If you’re keen to make a difference in improving the lives of those living with disabilities, have you considered moving into a career that would enable you to do this full-time? While many of these roles require some medical training, becoming a support coordinator doesn’t, but you can nevertheless make a significant difference in the lives of your clients and their families.
What Does a Support Coordinator Do?
Support coordinators work closely with clients to create a support and service plan based on their needs and then find suitable providers to deliver it. They’re responsible for staying in regular contact with their clients and being there for both them and their families to help with complex subjects such as Social Services claims and financial and legal conversations. They also offer general support and a compassionate ear, ready to answer questions and provide friendly advice.

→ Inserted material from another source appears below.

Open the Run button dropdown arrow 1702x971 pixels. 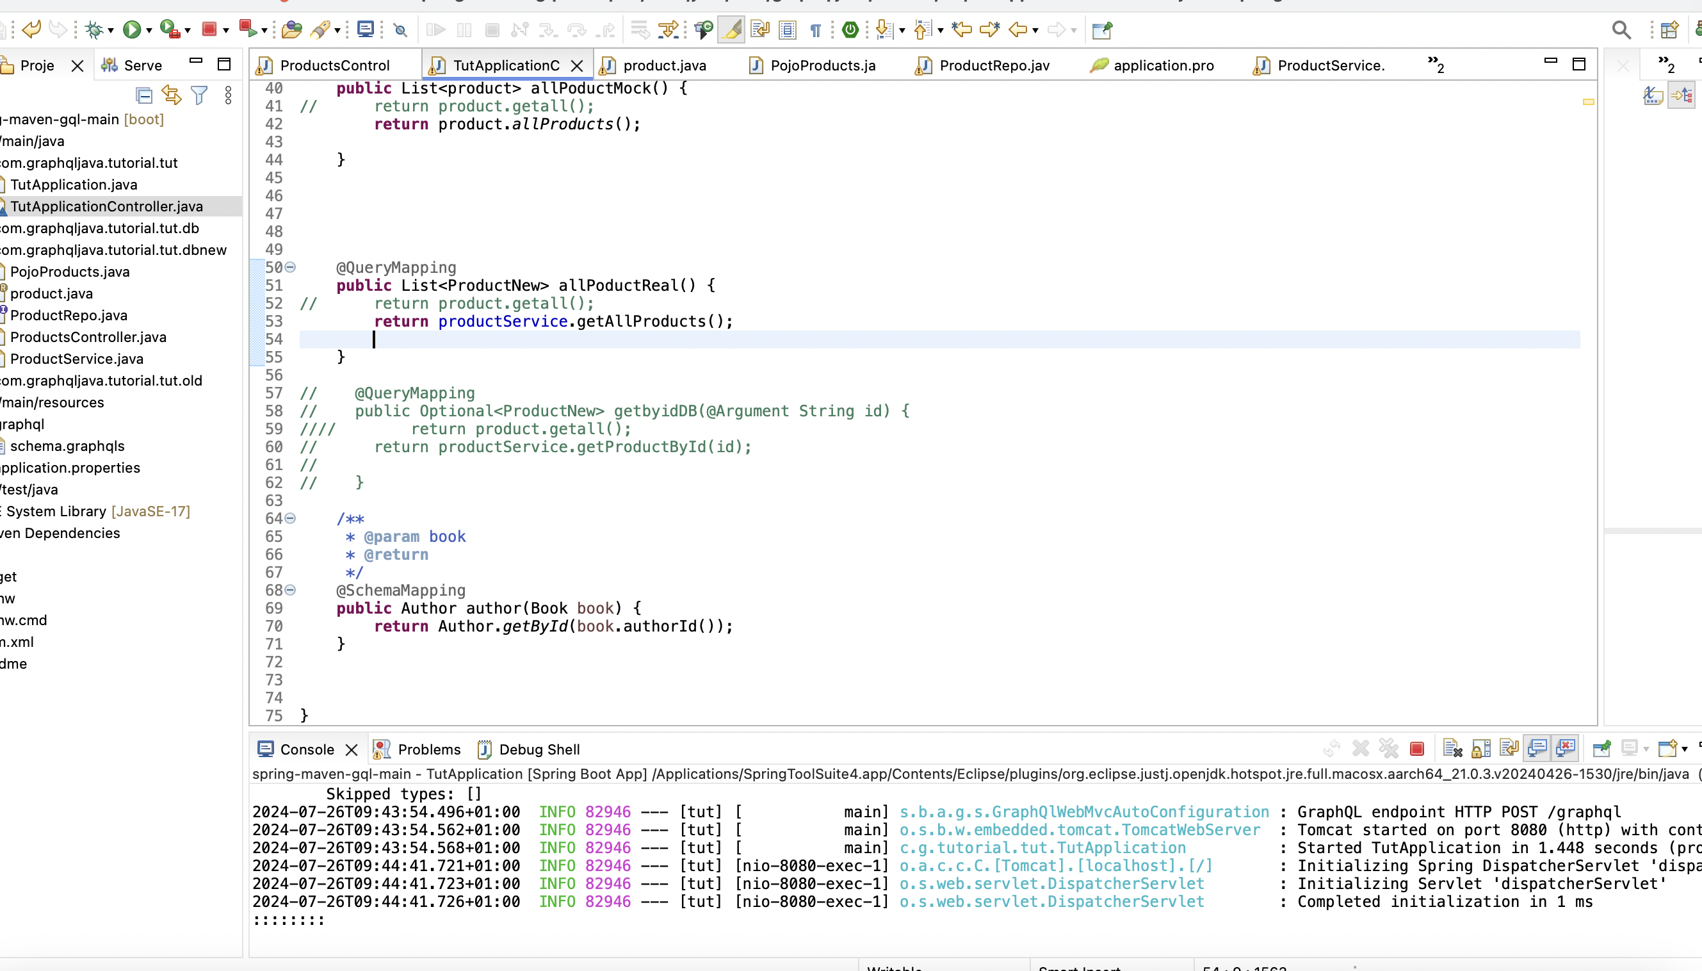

What Qualifications Do You Have To Have?
Most employers require those applying for support coordinator jobs to have a bachelor’s degree in any subject and to have at least one year’s experience in working with people with disabilities. You should pass all criminal records, fingerprinting and substance tests, and will usually need to have reliable transport as the role typically requires a lot of regional travel. Some employers may also want you to be a resident of the state or bilingual.
What Makes a Good Support Coordinator?
Good support coordinators are dynamic, action-driven people, good at problem-solving and working in a fast-moving environment where they often have to meet deadlines. They’re passionate about what they do and enjoy working with people of all ages and races. They have developed research skills and are fast learners, able to articulate complicated jargon into language their client understands. Above all, they’re organized and self-disciplined and do whatever it takes to get the job done.
Get paid to do something worthwhile and that you love. Become a support coordinator and make a difference with those who need you most.